INSTRUCTIONS FOR THE TASK: Word for word, output the data that follows.

SUPPLIED RECORDS:
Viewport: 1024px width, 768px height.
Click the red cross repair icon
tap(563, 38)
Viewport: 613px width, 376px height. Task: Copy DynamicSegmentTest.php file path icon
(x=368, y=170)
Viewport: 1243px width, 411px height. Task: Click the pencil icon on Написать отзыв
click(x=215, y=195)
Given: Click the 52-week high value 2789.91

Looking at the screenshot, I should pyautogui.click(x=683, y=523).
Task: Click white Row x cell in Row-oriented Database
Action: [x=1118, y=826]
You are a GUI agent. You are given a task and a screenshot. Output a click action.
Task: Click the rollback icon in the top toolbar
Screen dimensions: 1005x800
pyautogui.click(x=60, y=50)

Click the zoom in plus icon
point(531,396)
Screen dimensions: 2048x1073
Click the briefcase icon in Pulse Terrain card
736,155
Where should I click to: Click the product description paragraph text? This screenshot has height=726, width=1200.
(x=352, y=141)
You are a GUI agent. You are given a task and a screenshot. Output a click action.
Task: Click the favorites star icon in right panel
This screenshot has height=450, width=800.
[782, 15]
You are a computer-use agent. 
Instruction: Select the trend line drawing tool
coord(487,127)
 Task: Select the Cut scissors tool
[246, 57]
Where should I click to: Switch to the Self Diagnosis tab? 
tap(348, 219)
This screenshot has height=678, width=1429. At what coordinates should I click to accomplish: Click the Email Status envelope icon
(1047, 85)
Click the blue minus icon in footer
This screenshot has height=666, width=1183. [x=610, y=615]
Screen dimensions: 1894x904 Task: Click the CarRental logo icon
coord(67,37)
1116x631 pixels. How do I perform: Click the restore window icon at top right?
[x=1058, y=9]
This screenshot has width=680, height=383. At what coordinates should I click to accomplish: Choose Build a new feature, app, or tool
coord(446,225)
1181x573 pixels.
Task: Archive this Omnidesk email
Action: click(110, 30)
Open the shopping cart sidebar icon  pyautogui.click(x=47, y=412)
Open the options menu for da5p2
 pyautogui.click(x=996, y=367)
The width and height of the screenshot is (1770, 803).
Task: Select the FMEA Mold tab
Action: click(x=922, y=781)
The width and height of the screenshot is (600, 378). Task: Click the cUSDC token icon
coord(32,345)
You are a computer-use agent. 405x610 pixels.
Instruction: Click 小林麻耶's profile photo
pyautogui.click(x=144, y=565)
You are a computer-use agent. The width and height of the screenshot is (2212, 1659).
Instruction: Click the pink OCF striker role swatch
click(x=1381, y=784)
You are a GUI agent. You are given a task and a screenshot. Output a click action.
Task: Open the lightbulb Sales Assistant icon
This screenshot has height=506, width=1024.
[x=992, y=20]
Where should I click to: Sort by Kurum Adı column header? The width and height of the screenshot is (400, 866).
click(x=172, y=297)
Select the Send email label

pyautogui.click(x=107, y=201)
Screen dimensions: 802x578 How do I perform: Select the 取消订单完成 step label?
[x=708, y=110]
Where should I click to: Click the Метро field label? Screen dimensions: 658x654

ANSWER BOX:
Viewport: 1024px width, 768px height.
Click the red cross repair icon
tap(563, 38)
Viewport: 613px width, 376px height. Task: Copy DynamicSegmentTest.php file path icon
(x=368, y=170)
Viewport: 1243px width, 411px height. Task: Click the pencil icon on Написать отзыв
click(x=215, y=195)
Given: Click the 52-week high value 2789.91

Looking at the screenshot, I should pyautogui.click(x=683, y=523).
Task: Click white Row x cell in Row-oriented Database
Action: [x=1118, y=826]
You are a GUI agent. You are given a task and a screenshot. Output a click action.
Task: Click the rollback icon in the top toolbar
Screen dimensions: 1005x800
pyautogui.click(x=60, y=50)

Click the zoom in plus icon
point(531,396)
Screen dimensions: 2048x1073
Click the briefcase icon in Pulse Terrain card
736,155
Where should I click to: Click the product description paragraph text? This screenshot has height=726, width=1200.
(x=352, y=141)
You are a GUI agent. You are given a task and a screenshot. Output a click action.
Task: Click the favorites star icon in right panel
This screenshot has height=450, width=800.
[782, 15]
You are a computer-use agent. 
Instruction: Select the trend line drawing tool
coord(487,127)
 Task: Select the Cut scissors tool
[246, 57]
Where should I click to: Switch to the Self Diagnosis tab? 
tap(348, 219)
This screenshot has height=678, width=1429. At what coordinates should I click to accomplish: Click the Email Status envelope icon
(1047, 85)
Click the blue minus icon in footer
This screenshot has height=666, width=1183. [x=610, y=615]
Screen dimensions: 1894x904 Task: Click the CarRental logo icon
coord(67,37)
1116x631 pixels. How do I perform: Click the restore window icon at top right?
[x=1058, y=9]
This screenshot has width=680, height=383. At what coordinates should I click to accomplish: Choose Build a new feature, app, or tool
coord(446,225)
1181x573 pixels.
Task: Archive this Omnidesk email
Action: click(110, 30)
Open the shopping cart sidebar icon  pyautogui.click(x=47, y=412)
Open the options menu for da5p2
 pyautogui.click(x=996, y=367)
The width and height of the screenshot is (1770, 803).
Task: Select the FMEA Mold tab
Action: click(x=922, y=781)
The width and height of the screenshot is (600, 378). Task: Click the cUSDC token icon
coord(32,345)
You are a computer-use agent. 405x610 pixels.
Instruction: Click 小林麻耶's profile photo
pyautogui.click(x=144, y=565)
You are a computer-use agent. The width and height of the screenshot is (2212, 1659).
Instruction: Click the pink OCF striker role swatch
click(x=1381, y=784)
You are a GUI agent. You are given a task and a screenshot. Output a click action.
Task: Open the lightbulb Sales Assistant icon
This screenshot has height=506, width=1024.
[x=992, y=20]
Where should I click to: Sort by Kurum Adı column header? The width and height of the screenshot is (400, 866).
click(x=172, y=297)
Select the Send email label

pyautogui.click(x=107, y=201)
Screen dimensions: 802x578 How do I perform: Select the 取消订单完成 step label?
[x=708, y=110]
Where should I click to: Click the Метро field label? Screen dimensions: 658x654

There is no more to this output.